報告されたトラブルでは、合併症など医療の内容そのものとクリニック自体の契約の問題や不十分な対応など様々であった。たとえば、美顔の治療を希望して行ってみたら、希望していなかったのにもかかわらず強引な勧誘で勧められるがまま、いつの間にか手術を受けることになってしまった。帰宅したら出血をしていて相談したけれども十分に対応してもらえなかったといった例や個室に長時間監禁されて契約させられたという例も報告された。
このようなトラブルが起きる背景の1つは医師の質の問題がある。美容医療は形成外科や皮膚科などが近いが、最近は美容医療機関も増え、基本領域のトレーニングをしないで、初期研修だけですぐ現場に出ていく例もある。保険診療にかかわる期間が短く、医師としての経験が十分でない可能性があり、特にモラルにかけた診療が問題となる。自由診療は監視や規制が働きにくく、標準的な医療の内容やレベルが必ずしも明確でない。保険医療の場合、原則的には承認品しか使えないが、自由診療ではそのような管理は及ばない。
また、クリニックの経営方針の問題も大きい。医師ではなくカウンセラーと称する人が診断や治療方針を決めるなど無資格診療が疑われるケースもあった。さらには、広告宣伝にも課題があり、ガイドラインを遵守していないものやSNSなど正しい情報の選別が困難なものによって、健全でないクリニックに誘導される場合もある。患者も、いつの間にか高額な契約になったり、望んでいない治療や即日の手術を勧められたりした場合はその場で決めないことも必要になる。

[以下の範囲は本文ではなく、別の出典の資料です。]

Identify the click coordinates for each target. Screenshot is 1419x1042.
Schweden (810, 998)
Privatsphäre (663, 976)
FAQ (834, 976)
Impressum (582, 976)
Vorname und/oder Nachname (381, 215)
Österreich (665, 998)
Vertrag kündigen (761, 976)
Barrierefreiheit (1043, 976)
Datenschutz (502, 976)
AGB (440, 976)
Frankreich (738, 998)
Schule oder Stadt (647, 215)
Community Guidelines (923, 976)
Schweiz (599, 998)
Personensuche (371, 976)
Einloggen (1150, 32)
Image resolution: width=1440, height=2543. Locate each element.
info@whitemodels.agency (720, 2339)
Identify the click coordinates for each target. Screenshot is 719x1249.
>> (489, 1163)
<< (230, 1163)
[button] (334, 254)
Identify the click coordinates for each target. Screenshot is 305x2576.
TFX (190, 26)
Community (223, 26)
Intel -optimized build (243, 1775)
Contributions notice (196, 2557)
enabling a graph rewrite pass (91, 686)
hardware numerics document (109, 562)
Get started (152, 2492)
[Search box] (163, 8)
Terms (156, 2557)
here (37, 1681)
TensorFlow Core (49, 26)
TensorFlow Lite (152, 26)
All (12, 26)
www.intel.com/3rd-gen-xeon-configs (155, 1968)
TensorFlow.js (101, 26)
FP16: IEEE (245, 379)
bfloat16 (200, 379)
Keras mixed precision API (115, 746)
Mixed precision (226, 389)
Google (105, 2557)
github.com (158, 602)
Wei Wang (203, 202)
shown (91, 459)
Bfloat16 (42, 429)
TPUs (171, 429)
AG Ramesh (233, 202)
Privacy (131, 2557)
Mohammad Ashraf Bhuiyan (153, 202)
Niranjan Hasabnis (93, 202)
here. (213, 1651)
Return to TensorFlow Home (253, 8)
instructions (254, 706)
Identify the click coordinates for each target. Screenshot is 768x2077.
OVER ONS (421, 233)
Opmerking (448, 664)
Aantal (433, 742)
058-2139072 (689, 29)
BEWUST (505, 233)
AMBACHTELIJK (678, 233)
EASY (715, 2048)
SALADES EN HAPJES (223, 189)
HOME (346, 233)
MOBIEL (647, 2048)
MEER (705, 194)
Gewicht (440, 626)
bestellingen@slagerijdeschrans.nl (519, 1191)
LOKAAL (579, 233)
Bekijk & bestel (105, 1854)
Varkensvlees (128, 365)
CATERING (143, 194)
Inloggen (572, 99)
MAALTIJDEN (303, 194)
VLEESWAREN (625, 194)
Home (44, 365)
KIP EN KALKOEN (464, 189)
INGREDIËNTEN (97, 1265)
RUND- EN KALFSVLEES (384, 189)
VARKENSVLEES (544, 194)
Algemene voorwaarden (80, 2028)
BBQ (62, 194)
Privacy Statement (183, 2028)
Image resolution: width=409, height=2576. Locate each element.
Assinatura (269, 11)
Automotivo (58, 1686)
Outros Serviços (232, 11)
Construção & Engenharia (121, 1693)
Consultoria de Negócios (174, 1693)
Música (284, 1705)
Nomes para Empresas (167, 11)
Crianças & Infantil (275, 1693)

「美容医療の適切な実施に関する検討会」の報告書では医療機関に対し、安全管理を適切に行っているかどうか、定期的に都道府県などへの報告を求めること、また美容医療の質を高めるために、関係する学会で法令の明確な解釈や標準的な治療内容、問題発生時の対応などについて盛り込んだ「ガイドライン」を策定するべきだとした。これらに実効性を持たせるためには、厚生労働省や関連機関の今後のさらなる活動が重要になる。美容医療には安全で効果的な治療も多く、大切な医療の一分野である。医療者には国民に健全な美容医療を届ける責務がある。